Quoted text:
▶
June 1, 2003

This Week's Finds in Mathematical Physics (Week 196)

John Baez

Today I'd like to talk about the Big Bang and Pythagorean spinors. But first, a book! If you want to start learning general relativity without first mastering the intricacies of tensors, here's a way to get going:

1) James B. Hartle, Gravity: an Introduction to Einstein's General Relativity, Addison-Wesley, San Francisco, 2003.

Hartle is an expert on general relativity, but here he avoids showing off. He gets to the physics of general relativity as quickly and simply as possible, avoiding the usual route of doing huge amounts of math first. In particular, he works out the physics of specific solutions of Einstein's equations - like those describing black holes and the Big Bang - before he introduces the equations. This puts off the hard abstract stuff until later, when the student has more feeling for it. The purists may grumble, but I have a feeling it's pedagogically sound.

Now... what happened in the first second after the Big Bang?

This may sound like an insanely ambitious question, but in fact we seem to have a fairly good idea of what happened all the way back to the first microsecond - unless, of course, there's some important physics we're missing. This paper tells the story quite nicely:

2) Dominik J. Schwarz, The first second of the universe, available as astro-ph/0303574.

But, since the physics gets weirder as we approach the Big Bang, I'll tell this story in reverse order - and I'll start from now, just to set the stage.

So, here's a quick reverse history of the universe:

According to data from the Wilkinskon Microwave Anisotropy Probe (WMAP), our best estimate of the age of the universe is 13.7 billion years, plus or minus 150 million years or so. Previous estimates were similar, but with an uncertainty of about half a billion years.

The temperature listed here is that of the cosmic microwave background radiation. Slight deviations from this average figure were first detected in 1992 by the Cosmic Background Explorer (COBE). This satellite-based experiment found hot and cold patches in the microwave background that differ from the mean temperature by an amount on the order of 30 microkelvin. WMAP is a more refined experiment along the same lines, which came out with a lot of exciting new results in February, 2003.

"Reionization" is the name for when the hydrogen in the universe, which had cooled after the Big Bang, became hot and ionized again. The most likely cause is radiation from the very first stars. So, we now think the first stars ignited about 200 million years after the Big Bang.

Again this is a result from WMAP. The error bars are quite large, so the numbers above could be off by a factor of two or so. Nonetheless, a lot of people were surprised by this result, since they thought that the clumping of matter due to gravity would have taken much longer to form stars!

There's a lot we don't know about star and galaxy formation, because the current conventional wisdom requires that the gravitational clumping was seeded by "cold dark matter" - but nobody knows what this stuff is.

"Recombination" is the usual stupid name for when the universe cooled down enough for electrons and protons to stick together and form hydrogen atoms. It should really be called "combination", because the electrons and protons were never combined before this time. Before this time the universe was always full of plasma - that is, electrically charged particles running around loose. Afterwards it was full of electrically neutral hydrogen... at least until the stars lit up and reionized a lot of this hydrogen.
◀
Required task A:
According to the column, what is the best estimate from WMAP data for the age of the universe?

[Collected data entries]
▶
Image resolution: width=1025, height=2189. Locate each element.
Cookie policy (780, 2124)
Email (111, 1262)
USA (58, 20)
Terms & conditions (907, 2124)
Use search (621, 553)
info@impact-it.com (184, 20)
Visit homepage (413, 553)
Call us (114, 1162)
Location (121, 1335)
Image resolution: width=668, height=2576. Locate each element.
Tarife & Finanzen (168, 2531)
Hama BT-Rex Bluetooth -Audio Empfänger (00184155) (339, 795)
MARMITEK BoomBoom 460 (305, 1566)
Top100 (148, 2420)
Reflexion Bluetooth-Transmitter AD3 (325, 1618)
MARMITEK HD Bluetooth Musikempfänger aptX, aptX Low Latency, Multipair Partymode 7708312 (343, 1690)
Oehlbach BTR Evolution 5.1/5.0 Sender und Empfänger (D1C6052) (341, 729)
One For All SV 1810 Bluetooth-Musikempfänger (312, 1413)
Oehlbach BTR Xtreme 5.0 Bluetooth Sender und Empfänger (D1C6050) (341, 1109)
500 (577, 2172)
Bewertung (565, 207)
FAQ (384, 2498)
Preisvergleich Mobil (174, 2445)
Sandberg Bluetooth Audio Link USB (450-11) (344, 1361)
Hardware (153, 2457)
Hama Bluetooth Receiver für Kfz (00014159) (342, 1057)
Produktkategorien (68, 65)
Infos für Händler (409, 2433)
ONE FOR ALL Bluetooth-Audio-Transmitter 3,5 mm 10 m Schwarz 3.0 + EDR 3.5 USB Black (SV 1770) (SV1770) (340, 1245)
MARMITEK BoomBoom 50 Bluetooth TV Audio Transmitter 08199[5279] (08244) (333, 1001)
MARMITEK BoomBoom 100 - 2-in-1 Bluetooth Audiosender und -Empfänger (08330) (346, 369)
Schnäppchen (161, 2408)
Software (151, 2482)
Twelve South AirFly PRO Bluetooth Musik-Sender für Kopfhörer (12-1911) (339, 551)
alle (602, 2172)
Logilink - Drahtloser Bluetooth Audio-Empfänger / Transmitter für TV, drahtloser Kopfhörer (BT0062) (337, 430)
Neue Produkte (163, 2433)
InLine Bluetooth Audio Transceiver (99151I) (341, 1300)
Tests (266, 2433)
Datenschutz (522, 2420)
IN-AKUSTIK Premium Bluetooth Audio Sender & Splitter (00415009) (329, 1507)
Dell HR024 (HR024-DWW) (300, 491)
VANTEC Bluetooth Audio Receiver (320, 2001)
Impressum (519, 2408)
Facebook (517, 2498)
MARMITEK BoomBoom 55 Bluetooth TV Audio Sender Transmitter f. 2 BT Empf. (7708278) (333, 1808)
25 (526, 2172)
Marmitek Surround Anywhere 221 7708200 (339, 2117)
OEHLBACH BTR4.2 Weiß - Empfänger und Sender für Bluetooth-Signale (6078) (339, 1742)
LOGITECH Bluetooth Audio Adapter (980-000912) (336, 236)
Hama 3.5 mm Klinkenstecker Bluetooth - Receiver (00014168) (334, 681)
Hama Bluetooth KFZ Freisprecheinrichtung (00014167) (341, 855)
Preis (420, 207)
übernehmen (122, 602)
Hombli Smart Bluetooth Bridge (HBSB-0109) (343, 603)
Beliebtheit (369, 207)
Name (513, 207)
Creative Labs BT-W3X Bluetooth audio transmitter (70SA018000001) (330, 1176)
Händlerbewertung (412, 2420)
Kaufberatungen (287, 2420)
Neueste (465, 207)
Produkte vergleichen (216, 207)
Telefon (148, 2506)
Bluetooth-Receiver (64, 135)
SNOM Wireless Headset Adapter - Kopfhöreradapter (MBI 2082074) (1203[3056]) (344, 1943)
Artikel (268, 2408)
◀
Required task B:
Arrange the rows between the line holding "Hama BT-Rex Bluetooth" and the line holding "Software (151, 2482)", inclusive, as a JSON list of strings with one string per line and blank lines omitted.

Response A:
13.7 billion years, plus or minus about 150 million years.

Response B:
[
  "Hama BT-Rex Bluetooth -Audio Empfänger (00184155) (339, 795)",
  "MARMITEK BoomBoom 460 (305, 1566)",
  "Top100 (148, 2420)",
  "Reflexion Bluetooth-Transmitter AD3 (325, 1618)",
  "MARMITEK HD Bluetooth Musikempfänger aptX, aptX Low Latency, Multipair Partymode 7708312 (343, 1690)",
  "Oehlbach BTR Evolution 5.1/5.0 Sender und Empfänger (D1C6052) (341, 729)",
  "One For All SV 1810 Bluetooth-Musikempfänger (312, 1413)",
  "Oehlbach BTR Xtreme 5.0 Bluetooth Sender und Empfänger (D1C6050) (341, 1109)",
  "500 (577, 2172)",
  "Bewertung (565, 207)",
  "FAQ (384, 2498)",
  "Preisvergleich Mobil (174, 2445)",
  "Sandberg Bluetooth Audio Link USB (450-11) (344, 1361)",
  "Hardware (153, 2457)",
  "Hama Bluetooth Receiver für Kfz (00014159) (342, 1057)",
  "Produktkategorien (68, 65)",
  "Infos für Händler (409, 2433)",
  "ONE FOR ALL Bluetooth-Audio-Transmitter 3,5 mm 10 m Schwarz 3.0 + EDR 3.5 USB Black (SV 1770) (SV1770) (340, 1245)",
  "MARMITEK BoomBoom 50 Bluetooth TV Audio Transmitter 08199[5279] (08244) (333, 1001)",
  "MARMITEK BoomBoom 100 - 2-in-1 Bluetooth Audiosender und -Empfänger (08330) (346, 369)",
  "Schnäppchen (161, 2408)",
  "Software (151, 2482)"
]